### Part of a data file
>> BEGIN
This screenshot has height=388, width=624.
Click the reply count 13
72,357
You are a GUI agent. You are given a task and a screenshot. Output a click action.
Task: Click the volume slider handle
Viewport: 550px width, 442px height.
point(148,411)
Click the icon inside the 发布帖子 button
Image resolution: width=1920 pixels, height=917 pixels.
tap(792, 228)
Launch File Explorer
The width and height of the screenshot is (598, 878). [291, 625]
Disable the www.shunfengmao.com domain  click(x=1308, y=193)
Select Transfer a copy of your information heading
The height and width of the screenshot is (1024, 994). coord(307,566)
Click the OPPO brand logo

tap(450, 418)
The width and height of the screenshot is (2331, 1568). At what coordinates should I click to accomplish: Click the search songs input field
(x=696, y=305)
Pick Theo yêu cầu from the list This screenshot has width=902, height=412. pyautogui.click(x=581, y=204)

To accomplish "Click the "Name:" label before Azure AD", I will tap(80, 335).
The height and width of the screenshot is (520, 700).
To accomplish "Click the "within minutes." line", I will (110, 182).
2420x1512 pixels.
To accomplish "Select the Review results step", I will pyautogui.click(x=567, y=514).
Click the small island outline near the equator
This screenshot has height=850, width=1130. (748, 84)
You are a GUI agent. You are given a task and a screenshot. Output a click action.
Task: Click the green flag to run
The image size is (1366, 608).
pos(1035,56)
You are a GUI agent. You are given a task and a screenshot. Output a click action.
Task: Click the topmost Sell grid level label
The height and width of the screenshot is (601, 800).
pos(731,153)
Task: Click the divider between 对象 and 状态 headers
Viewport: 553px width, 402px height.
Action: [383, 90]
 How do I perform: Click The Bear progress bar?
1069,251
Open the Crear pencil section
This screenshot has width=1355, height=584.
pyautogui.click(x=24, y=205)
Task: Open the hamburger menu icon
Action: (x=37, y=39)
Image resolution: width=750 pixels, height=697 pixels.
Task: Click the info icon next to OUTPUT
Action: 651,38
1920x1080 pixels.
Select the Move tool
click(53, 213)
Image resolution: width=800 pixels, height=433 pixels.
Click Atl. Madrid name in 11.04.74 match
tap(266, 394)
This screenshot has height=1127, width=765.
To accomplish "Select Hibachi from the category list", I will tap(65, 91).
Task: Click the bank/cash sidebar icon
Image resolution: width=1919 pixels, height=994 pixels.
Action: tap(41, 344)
>> END
### Goal
Copy out every one of these lines without changing anything.

### Task response
This screenshot has height=388, width=624.
Click the reply count 13
72,357
You are a GUI agent. You are given a task and a screenshot. Output a click action.
Task: Click the volume slider handle
Viewport: 550px width, 442px height.
point(148,411)
Click the icon inside the 发布帖子 button
Image resolution: width=1920 pixels, height=917 pixels.
tap(792, 228)
Launch File Explorer
The width and height of the screenshot is (598, 878). [291, 625]
Disable the www.shunfengmao.com domain  click(x=1308, y=193)
Select Transfer a copy of your information heading
The height and width of the screenshot is (1024, 994). coord(307,566)
Click the OPPO brand logo

tap(450, 418)
The width and height of the screenshot is (2331, 1568). At what coordinates should I click to accomplish: Click the search songs input field
(x=696, y=305)
Pick Theo yêu cầu from the list This screenshot has width=902, height=412. pyautogui.click(x=581, y=204)

To accomplish "Click the "Name:" label before Azure AD", I will tap(80, 335).
The height and width of the screenshot is (520, 700).
To accomplish "Click the "within minutes." line", I will (110, 182).
2420x1512 pixels.
To accomplish "Select the Review results step", I will pyautogui.click(x=567, y=514).
Click the small island outline near the equator
This screenshot has height=850, width=1130. (748, 84)
You are a GUI agent. You are given a task and a screenshot. Output a click action.
Task: Click the green flag to run
The image size is (1366, 608).
pos(1035,56)
You are a GUI agent. You are given a task and a screenshot. Output a click action.
Task: Click the topmost Sell grid level label
The height and width of the screenshot is (601, 800).
pos(731,153)
Task: Click the divider between 对象 and 状态 headers
Viewport: 553px width, 402px height.
Action: [383, 90]
 How do I perform: Click The Bear progress bar?
1069,251
Open the Crear pencil section
This screenshot has width=1355, height=584.
pyautogui.click(x=24, y=205)
Task: Open the hamburger menu icon
Action: (x=37, y=39)
Image resolution: width=750 pixels, height=697 pixels.
Task: Click the info icon next to OUTPUT
Action: 651,38
1920x1080 pixels.
Select the Move tool
click(53, 213)
Image resolution: width=800 pixels, height=433 pixels.
Click Atl. Madrid name in 11.04.74 match
tap(266, 394)
This screenshot has height=1127, width=765.
To accomplish "Select Hibachi from the category list", I will tap(65, 91).
Task: Click the bank/cash sidebar icon
Image resolution: width=1919 pixels, height=994 pixels.
Action: tap(41, 344)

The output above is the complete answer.